• _Problem to solve_: Please rewrite the data below, switching every "Identify" to "Find" and leaving everything else unchanged.

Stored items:
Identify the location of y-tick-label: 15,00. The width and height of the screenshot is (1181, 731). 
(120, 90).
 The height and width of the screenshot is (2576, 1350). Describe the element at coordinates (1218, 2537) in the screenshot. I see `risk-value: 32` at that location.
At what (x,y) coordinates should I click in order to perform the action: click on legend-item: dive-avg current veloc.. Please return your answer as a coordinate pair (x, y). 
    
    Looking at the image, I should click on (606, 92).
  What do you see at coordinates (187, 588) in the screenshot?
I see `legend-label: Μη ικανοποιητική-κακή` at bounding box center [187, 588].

• _Response area_:
Find the location of y-tick-label: 15,00. The width and height of the screenshot is (1181, 731). 
(120, 90).
 The height and width of the screenshot is (2576, 1350). Describe the element at coordinates (1218, 2537) in the screenshot. I see `risk-value: 32` at that location.
At what (x,y) coordinates should I click in order to perform the action: click on legend-item: dive-avg current veloc.. Please return your answer as a coordinate pair (x, y). 
    
    Looking at the image, I should click on (606, 92).
  What do you see at coordinates (187, 588) in the screenshot?
I see `legend-label: Μη ικανοποιητική-κακή` at bounding box center [187, 588].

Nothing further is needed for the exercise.